# new pet



## mdrs (May 1, 2006)

this isn't a pic of mine as i don't have any yet but this is the species i just bought. my female is still young and won't get this blue for a few moults.












> The Cobalt Blue Tarantula is one of the more beautiful, yet one of the more aggressive species of tarantula. The Cobalt Blue Tarantula looks almost black at a glance, but upon closer inspection, with certain lighting, this species shows a bright blue overall color! These tarantulas are very popular, but aren't good for beginners. Cobalt Blue Tarantulas are extremely aggressive and fast. Even the spiderlings of this species have been known to show aggression! The Cobalt Blue Tarantula is uncommon in the wild, but is becoming more and more familiar in captivity. These tarantulas spin large webs even though they do spend most of their time in their burrow if given the opportunity. The Cobalt Blue Tarantula is an amazing tarantula for anybody who dares to keep it!


----------



## THE BLACK PIRANHA (Dec 8, 2003)

Thats a bad ass spider.


----------



## mdrs (May 1, 2006)

THE BLACK PIRANHA said:


> Thats a bad ass spider.


thx man. was glad to get her at the price i did. and she's eating like crazy, which is a good sign.


----------



## Plowboy (Apr 9, 2008)

That pic pretty much proves that Spider Man is a p*ssy.


----------



## His Majesty (Apr 5, 2005)

wow thats one hell of a nice looking spider.


----------



## notaverage (Sep 10, 2005)

Woah..good l9ooking
post pics of your anyway so we can see the difference from now to maturity.


----------



## mdrs (May 1, 2006)

this is a pic of mine.


----------



## THE BLACK PIRANHA (Dec 8, 2003)

If you dont mind me asking how much was that spider, I think I am going to talk to ash and see if he can get me one if the prises are not to high. I showed my girl and she said hell no but she says that about everything I have so f*ck her.


----------



## SERRAPYGO (Feb 4, 2003)

That spider is a handfull! They must burrow to be happy. Plus, they are extremely fast on their feet and bite readily. Have fun!








Nice T though!


----------



## mdrs (May 1, 2006)

THE BLACK PIRANHA said:


> If you dont mind me asking how much was that spider, I think I am going to talk to ash and see if he can get me one if the prises are not to high. I showed my girl and she said hell no but she says that about everything I have so f*ck her.
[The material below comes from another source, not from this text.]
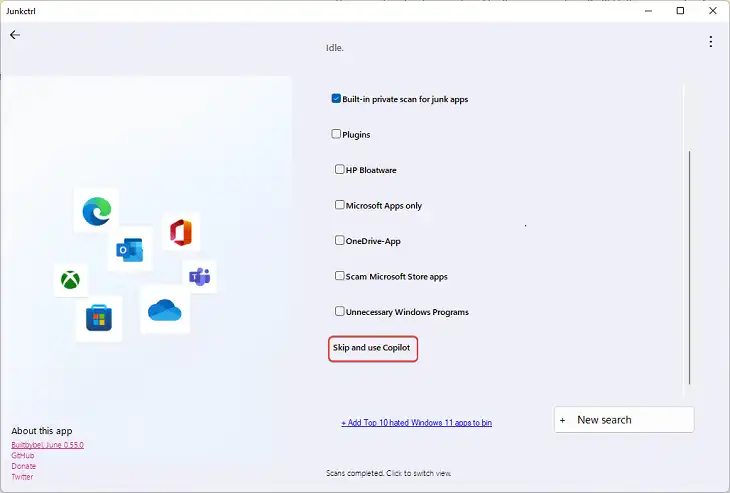Click the Microsoft Teams icon
730x493 pixels.
pyautogui.click(x=200, y=277)
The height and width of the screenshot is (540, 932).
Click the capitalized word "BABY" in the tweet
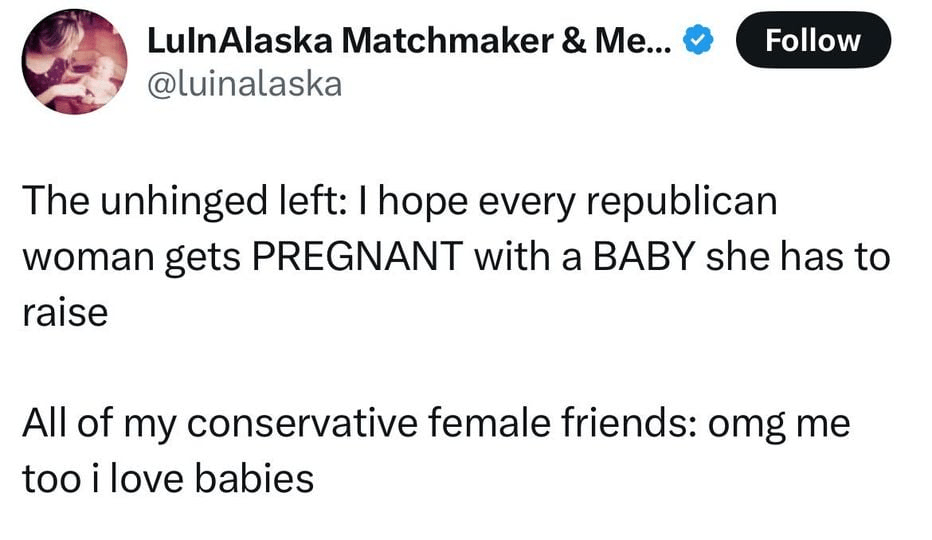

i got mine for $35. he was asking for $40. if you like this sort of stuff, find a herp show in your area, you get way better prices and if you check out the right vendors and know what to ask for, you get some real bargains. i'm working on my enclosure for the next pet which will be the Brazillian Rainbow Boa.

*SERRAPYGO

*i know what you mean. she's got a good 4" of substrate i just caught her out in the open. when they move it's like the legs blur and the body moves at an alarming speed. while i've heard about people who were bitten, i'd like to keep that the limit of my personal experience.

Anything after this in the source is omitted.